Exercise directions:
Reproduce every one of the records below word for word, changing nothing.

Records from a data source:
★ ★ ★
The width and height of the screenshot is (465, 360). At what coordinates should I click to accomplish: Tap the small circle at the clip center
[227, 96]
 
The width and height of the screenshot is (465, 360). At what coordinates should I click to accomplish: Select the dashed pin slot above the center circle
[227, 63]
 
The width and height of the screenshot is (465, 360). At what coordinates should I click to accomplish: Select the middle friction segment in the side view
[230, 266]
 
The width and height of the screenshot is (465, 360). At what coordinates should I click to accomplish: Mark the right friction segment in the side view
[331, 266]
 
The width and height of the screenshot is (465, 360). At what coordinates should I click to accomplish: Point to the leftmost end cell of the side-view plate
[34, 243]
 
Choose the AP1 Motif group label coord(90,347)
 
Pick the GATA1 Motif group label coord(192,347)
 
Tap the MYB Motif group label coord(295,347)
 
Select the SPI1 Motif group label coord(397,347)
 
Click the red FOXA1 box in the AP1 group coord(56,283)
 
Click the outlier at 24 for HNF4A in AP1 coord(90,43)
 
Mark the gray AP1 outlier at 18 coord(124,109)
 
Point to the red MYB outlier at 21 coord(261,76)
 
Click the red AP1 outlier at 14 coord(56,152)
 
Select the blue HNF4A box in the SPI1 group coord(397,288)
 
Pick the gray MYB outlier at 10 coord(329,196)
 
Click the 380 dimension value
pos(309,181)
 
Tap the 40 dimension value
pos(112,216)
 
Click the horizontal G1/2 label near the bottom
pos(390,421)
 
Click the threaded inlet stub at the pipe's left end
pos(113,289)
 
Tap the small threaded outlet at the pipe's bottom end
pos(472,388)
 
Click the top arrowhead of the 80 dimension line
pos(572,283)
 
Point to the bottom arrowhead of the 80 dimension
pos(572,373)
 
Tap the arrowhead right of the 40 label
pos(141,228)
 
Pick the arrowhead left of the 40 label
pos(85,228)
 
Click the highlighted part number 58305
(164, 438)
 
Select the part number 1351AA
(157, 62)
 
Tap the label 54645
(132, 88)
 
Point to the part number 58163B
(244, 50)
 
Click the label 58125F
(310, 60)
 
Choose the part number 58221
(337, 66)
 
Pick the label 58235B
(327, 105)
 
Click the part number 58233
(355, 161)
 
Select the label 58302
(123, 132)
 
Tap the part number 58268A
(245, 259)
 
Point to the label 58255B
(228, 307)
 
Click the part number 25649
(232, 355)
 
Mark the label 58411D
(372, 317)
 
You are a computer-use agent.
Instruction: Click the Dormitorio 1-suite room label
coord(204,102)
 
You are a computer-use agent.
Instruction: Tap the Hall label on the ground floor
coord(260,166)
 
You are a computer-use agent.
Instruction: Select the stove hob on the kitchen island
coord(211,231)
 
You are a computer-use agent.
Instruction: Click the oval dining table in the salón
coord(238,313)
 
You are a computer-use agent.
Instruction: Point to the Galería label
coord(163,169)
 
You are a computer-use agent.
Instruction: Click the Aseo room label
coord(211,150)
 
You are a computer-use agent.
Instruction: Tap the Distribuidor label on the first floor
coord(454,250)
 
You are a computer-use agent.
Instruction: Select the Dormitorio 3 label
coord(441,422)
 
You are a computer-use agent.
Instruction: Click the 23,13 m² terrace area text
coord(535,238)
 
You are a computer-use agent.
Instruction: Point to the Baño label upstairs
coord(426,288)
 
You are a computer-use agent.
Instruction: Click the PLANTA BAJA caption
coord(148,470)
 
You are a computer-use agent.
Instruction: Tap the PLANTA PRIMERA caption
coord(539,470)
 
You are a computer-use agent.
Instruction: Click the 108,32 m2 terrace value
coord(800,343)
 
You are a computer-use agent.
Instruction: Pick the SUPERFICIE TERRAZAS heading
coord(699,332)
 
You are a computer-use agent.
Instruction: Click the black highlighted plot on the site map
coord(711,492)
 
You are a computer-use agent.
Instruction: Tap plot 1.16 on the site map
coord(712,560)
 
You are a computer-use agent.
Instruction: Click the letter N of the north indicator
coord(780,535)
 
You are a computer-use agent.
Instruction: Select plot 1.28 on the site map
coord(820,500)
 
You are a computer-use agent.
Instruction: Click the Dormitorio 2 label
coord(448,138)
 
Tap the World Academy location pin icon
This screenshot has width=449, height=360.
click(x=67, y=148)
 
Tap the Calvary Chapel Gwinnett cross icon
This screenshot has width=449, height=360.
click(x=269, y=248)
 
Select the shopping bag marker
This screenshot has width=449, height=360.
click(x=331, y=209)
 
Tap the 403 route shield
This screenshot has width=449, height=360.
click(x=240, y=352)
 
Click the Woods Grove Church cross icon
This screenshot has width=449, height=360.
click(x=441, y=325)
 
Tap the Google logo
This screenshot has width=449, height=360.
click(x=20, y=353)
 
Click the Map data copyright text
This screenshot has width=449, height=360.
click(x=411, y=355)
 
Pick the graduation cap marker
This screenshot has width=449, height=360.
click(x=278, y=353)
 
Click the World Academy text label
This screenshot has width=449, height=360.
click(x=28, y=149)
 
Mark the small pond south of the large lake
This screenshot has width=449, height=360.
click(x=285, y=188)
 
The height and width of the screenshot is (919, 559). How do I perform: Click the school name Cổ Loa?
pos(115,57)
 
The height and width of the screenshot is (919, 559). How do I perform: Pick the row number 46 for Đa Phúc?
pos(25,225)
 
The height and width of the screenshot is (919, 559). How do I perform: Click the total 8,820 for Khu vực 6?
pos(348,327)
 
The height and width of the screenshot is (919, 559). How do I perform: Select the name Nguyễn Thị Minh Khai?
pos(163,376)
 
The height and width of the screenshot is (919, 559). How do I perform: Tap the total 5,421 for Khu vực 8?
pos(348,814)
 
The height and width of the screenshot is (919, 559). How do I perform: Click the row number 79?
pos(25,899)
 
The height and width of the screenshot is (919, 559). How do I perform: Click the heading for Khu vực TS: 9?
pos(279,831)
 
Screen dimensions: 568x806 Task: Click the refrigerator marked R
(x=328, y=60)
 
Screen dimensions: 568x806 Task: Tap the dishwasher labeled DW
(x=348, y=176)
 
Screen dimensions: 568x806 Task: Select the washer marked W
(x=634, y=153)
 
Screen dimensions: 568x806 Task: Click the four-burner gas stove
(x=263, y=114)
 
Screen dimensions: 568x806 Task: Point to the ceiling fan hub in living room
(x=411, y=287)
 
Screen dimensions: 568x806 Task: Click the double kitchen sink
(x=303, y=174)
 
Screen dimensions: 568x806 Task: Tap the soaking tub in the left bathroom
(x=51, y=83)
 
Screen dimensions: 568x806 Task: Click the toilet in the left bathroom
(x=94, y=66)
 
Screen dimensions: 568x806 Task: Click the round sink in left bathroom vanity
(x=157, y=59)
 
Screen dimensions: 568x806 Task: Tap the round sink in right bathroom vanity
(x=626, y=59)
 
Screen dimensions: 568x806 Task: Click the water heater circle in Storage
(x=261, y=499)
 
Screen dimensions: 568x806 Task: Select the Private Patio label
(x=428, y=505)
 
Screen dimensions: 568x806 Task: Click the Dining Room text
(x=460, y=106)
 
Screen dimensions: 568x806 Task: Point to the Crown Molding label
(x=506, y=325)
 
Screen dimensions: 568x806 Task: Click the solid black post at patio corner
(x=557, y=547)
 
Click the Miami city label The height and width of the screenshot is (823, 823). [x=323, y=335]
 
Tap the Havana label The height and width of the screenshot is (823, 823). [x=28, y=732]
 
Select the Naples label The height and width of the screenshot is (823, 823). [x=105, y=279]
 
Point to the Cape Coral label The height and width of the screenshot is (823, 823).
★ ★ ★
Answer to the exercise:
The width and height of the screenshot is (465, 360). At what coordinates should I click to accomplish: Tap the small circle at the clip center
[227, 96]
 
The width and height of the screenshot is (465, 360). At what coordinates should I click to accomplish: Select the dashed pin slot above the center circle
[227, 63]
 
The width and height of the screenshot is (465, 360). At what coordinates should I click to accomplish: Select the middle friction segment in the side view
[230, 266]
 
The width and height of the screenshot is (465, 360). At what coordinates should I click to accomplish: Mark the right friction segment in the side view
[331, 266]
 
The width and height of the screenshot is (465, 360). At what coordinates should I click to accomplish: Point to the leftmost end cell of the side-view plate
[34, 243]
 
Choose the AP1 Motif group label coord(90,347)
 
Pick the GATA1 Motif group label coord(192,347)
 
Tap the MYB Motif group label coord(295,347)
 
Select the SPI1 Motif group label coord(397,347)
 
Click the red FOXA1 box in the AP1 group coord(56,283)
 
Click the outlier at 24 for HNF4A in AP1 coord(90,43)
 
Mark the gray AP1 outlier at 18 coord(124,109)
 
Point to the red MYB outlier at 21 coord(261,76)
 
Click the red AP1 outlier at 14 coord(56,152)
 
Select the blue HNF4A box in the SPI1 group coord(397,288)
 
Pick the gray MYB outlier at 10 coord(329,196)
 
Click the 380 dimension value
pos(309,181)
 
Tap the 40 dimension value
pos(112,216)
 
Click the horizontal G1/2 label near the bottom
pos(390,421)
 
Click the threaded inlet stub at the pipe's left end
pos(113,289)
 
Tap the small threaded outlet at the pipe's bottom end
pos(472,388)
 
Click the top arrowhead of the 80 dimension line
pos(572,283)
 
Point to the bottom arrowhead of the 80 dimension
pos(572,373)
 
Tap the arrowhead right of the 40 label
pos(141,228)
 
Pick the arrowhead left of the 40 label
pos(85,228)
 
Click the highlighted part number 58305
(164, 438)
 
Select the part number 1351AA
(157, 62)
 
Tap the label 54645
(132, 88)
 
Point to the part number 58163B
(244, 50)
 
Click the label 58125F
(310, 60)
 
Choose the part number 58221
(337, 66)
 
Pick the label 58235B
(327, 105)
 
Click the part number 58233
(355, 161)
 
Select the label 58302
(123, 132)
 
Tap the part number 58268A
(245, 259)
 
Point to the label 58255B
(228, 307)
 
Click the part number 25649
(232, 355)
 
Mark the label 58411D
(372, 317)
 
You are a computer-use agent.
Instruction: Click the Dormitorio 1-suite room label
coord(204,102)
 
You are a computer-use agent.
Instruction: Tap the Hall label on the ground floor
coord(260,166)
 
You are a computer-use agent.
Instruction: Select the stove hob on the kitchen island
coord(211,231)
 
You are a computer-use agent.
Instruction: Click the oval dining table in the salón
coord(238,313)
 
You are a computer-use agent.
Instruction: Point to the Galería label
coord(163,169)
 
You are a computer-use agent.
Instruction: Click the Aseo room label
coord(211,150)
 
You are a computer-use agent.
Instruction: Tap the Distribuidor label on the first floor
coord(454,250)
 
You are a computer-use agent.
Instruction: Select the Dormitorio 3 label
coord(441,422)
 
You are a computer-use agent.
Instruction: Click the 23,13 m² terrace area text
coord(535,238)
 
You are a computer-use agent.
Instruction: Point to the Baño label upstairs
coord(426,288)
 
You are a computer-use agent.
Instruction: Click the PLANTA BAJA caption
coord(148,470)
 
You are a computer-use agent.
Instruction: Tap the PLANTA PRIMERA caption
coord(539,470)
 
You are a computer-use agent.
Instruction: Click the 108,32 m2 terrace value
coord(800,343)
 
You are a computer-use agent.
Instruction: Pick the SUPERFICIE TERRAZAS heading
coord(699,332)
 
You are a computer-use agent.
Instruction: Click the black highlighted plot on the site map
coord(711,492)
 
You are a computer-use agent.
Instruction: Tap plot 1.16 on the site map
coord(712,560)
 
You are a computer-use agent.
Instruction: Click the letter N of the north indicator
coord(780,535)
 
You are a computer-use agent.
Instruction: Select plot 1.28 on the site map
coord(820,500)
 
You are a computer-use agent.
Instruction: Click the Dormitorio 2 label
coord(448,138)
 
Tap the World Academy location pin icon
This screenshot has width=449, height=360.
click(x=67, y=148)
 
Tap the Calvary Chapel Gwinnett cross icon
This screenshot has width=449, height=360.
click(x=269, y=248)
 
Select the shopping bag marker
This screenshot has width=449, height=360.
click(x=331, y=209)
 
Tap the 403 route shield
This screenshot has width=449, height=360.
click(x=240, y=352)
 
Click the Woods Grove Church cross icon
This screenshot has width=449, height=360.
click(x=441, y=325)
 
Tap the Google logo
This screenshot has width=449, height=360.
click(x=20, y=353)
 
Click the Map data copyright text
This screenshot has width=449, height=360.
click(x=411, y=355)
 
Pick the graduation cap marker
This screenshot has width=449, height=360.
click(x=278, y=353)
 
Click the World Academy text label
This screenshot has width=449, height=360.
click(x=28, y=149)
 
Mark the small pond south of the large lake
This screenshot has width=449, height=360.
click(x=285, y=188)
 
The height and width of the screenshot is (919, 559). How do I perform: Click the school name Cổ Loa?
pos(115,57)
 
The height and width of the screenshot is (919, 559). How do I perform: Pick the row number 46 for Đa Phúc?
pos(25,225)
 
The height and width of the screenshot is (919, 559). How do I perform: Click the total 8,820 for Khu vực 6?
pos(348,327)
 
The height and width of the screenshot is (919, 559). How do I perform: Select the name Nguyễn Thị Minh Khai?
pos(163,376)
 
The height and width of the screenshot is (919, 559). How do I perform: Tap the total 5,421 for Khu vực 8?
pos(348,814)
 
The height and width of the screenshot is (919, 559). How do I perform: Click the row number 79?
pos(25,899)
 
The height and width of the screenshot is (919, 559). How do I perform: Click the heading for Khu vực TS: 9?
pos(279,831)
 
Screen dimensions: 568x806 Task: Click the refrigerator marked R
(x=328, y=60)
 
Screen dimensions: 568x806 Task: Tap the dishwasher labeled DW
(x=348, y=176)
 
Screen dimensions: 568x806 Task: Select the washer marked W
(x=634, y=153)
 
Screen dimensions: 568x806 Task: Click the four-burner gas stove
(x=263, y=114)
 
Screen dimensions: 568x806 Task: Point to the ceiling fan hub in living room
(x=411, y=287)
 
Screen dimensions: 568x806 Task: Click the double kitchen sink
(x=303, y=174)
 
Screen dimensions: 568x806 Task: Tap the soaking tub in the left bathroom
(x=51, y=83)
 
Screen dimensions: 568x806 Task: Click the toilet in the left bathroom
(x=94, y=66)
 
Screen dimensions: 568x806 Task: Click the round sink in left bathroom vanity
(x=157, y=59)
 
Screen dimensions: 568x806 Task: Tap the round sink in right bathroom vanity
(x=626, y=59)
 
Screen dimensions: 568x806 Task: Click the water heater circle in Storage
(x=261, y=499)
 
Screen dimensions: 568x806 Task: Select the Private Patio label
(x=428, y=505)
 
Screen dimensions: 568x806 Task: Click the Dining Room text
(x=460, y=106)
 
Screen dimensions: 568x806 Task: Point to the Crown Molding label
(x=506, y=325)
 
Screen dimensions: 568x806 Task: Click the solid black post at patio corner
(x=557, y=547)
 
Click the Miami city label The height and width of the screenshot is (823, 823). [x=323, y=335]
 
Tap the Havana label The height and width of the screenshot is (823, 823). [x=28, y=732]
 
Select the Naples label The height and width of the screenshot is (823, 823). [x=105, y=279]
 
Point to the Cape Coral label The height and width of the screenshot is (823, 823).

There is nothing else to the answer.